▶ [TASK DESCRIPTION] Write out all entries word for word.

(Saved entries)
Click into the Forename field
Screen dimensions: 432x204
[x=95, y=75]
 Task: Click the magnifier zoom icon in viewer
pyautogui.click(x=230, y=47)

▶ [WRITTEN RESPONSE]
Click into the Forename field
Screen dimensions: 432x204
[x=95, y=75]
 Task: Click the magnifier zoom icon in viewer
pyautogui.click(x=230, y=47)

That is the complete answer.